The humour is off-the-wall, yet hardly ever sticks. It goes for some unexpected beats, and while it did catch me off-guard and laughing at times, at others I kept thinking it could have played much better. Ezra Miller, who was the comic relief in the Justice League movie already, continues to go for a comedic performance but often just comes off as irritating and obnoxious. They do try to lampshade this a bit, but it's still what it is.
As for the genuinely touching moments, that may make this even more frustrating? There is the core of a strong superhero film hidden in here, but there's so much junk heaped on top of it, it can't possibly work to full capacity. I do like the idea of centering the story around trying to save his mom, and even meeting his younger self is interesting. But its not focused enough, and this stuff keeps bouncing back to the much worse parts of the movie.

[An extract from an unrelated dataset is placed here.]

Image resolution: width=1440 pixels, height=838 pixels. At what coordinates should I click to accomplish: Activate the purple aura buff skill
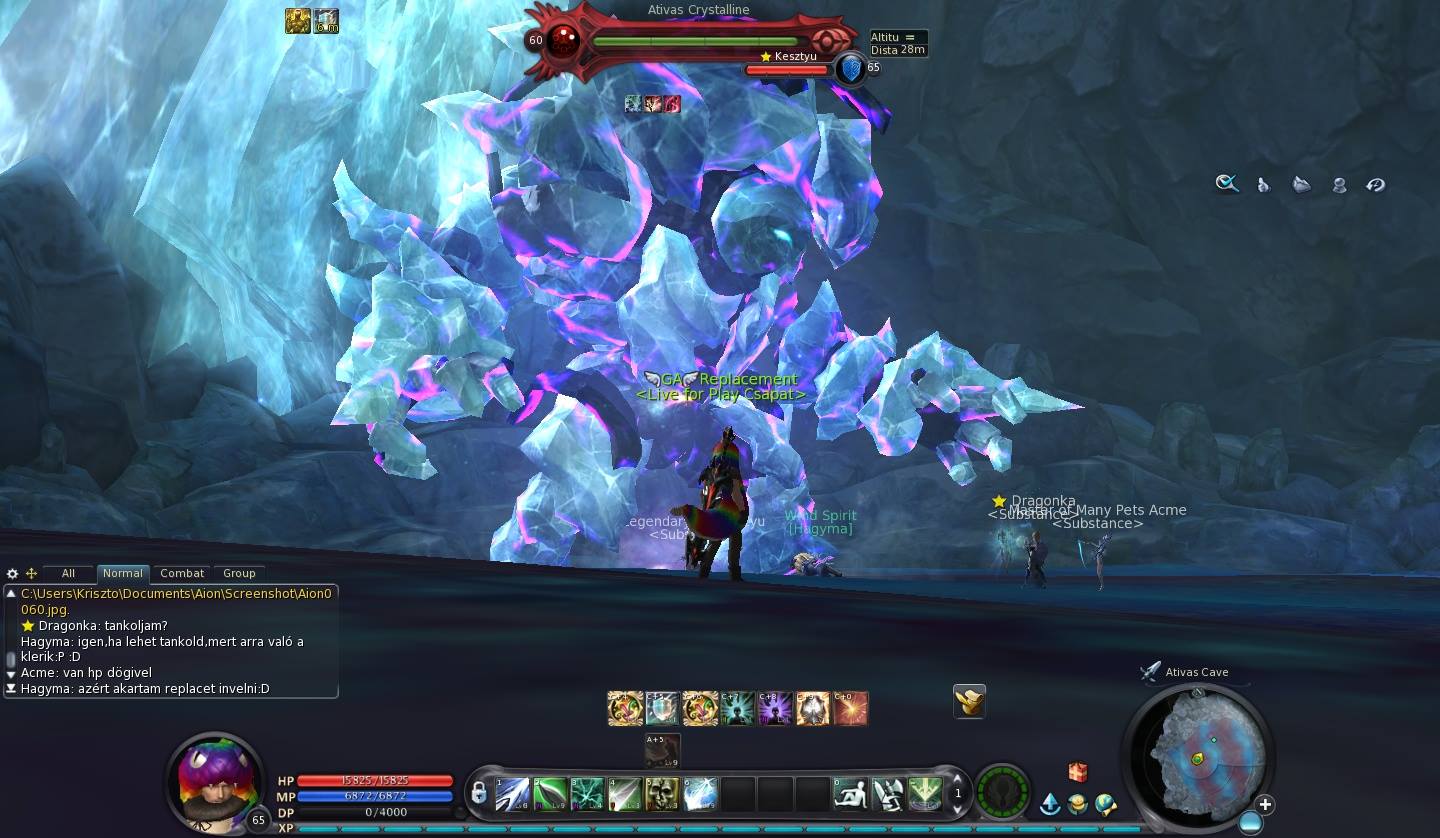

Which brings me to the nostalgia bait. I'm not going to belabor this point too much, but it is clear DC wants this to be their own No Way Home, and some of the things they try to pull at the end especially are very egregious. One of which really bothered me, in fact, especially in the light of the current strike and the threatening role of AI in the future of film.
And then... there's the effects. This is a very CGI driven movie, and it does not do any favours to the visual aesthetic of this film. The babies in the opening are pretty fake looking, as are the aforementioned "cameos" at the end, and a bunch of stuff in between. At one point I wondered if Batfleck was completely CGI-generated (and I'm still not convinced he wasn't, even as plain-clothed Bruce). The CGI makes everything look like its plastic and rubber. Its also worrying when looking at the trend of movies today.
So, where do I land? This is not a good movie. In some ways its everything that is wrong with the current Hollywood landscape. But its also admirably wacky and isn't afraid to lean into its quirks. And I can say I was never bored, that's for sure. But ultimately, it's way too messy to recommend.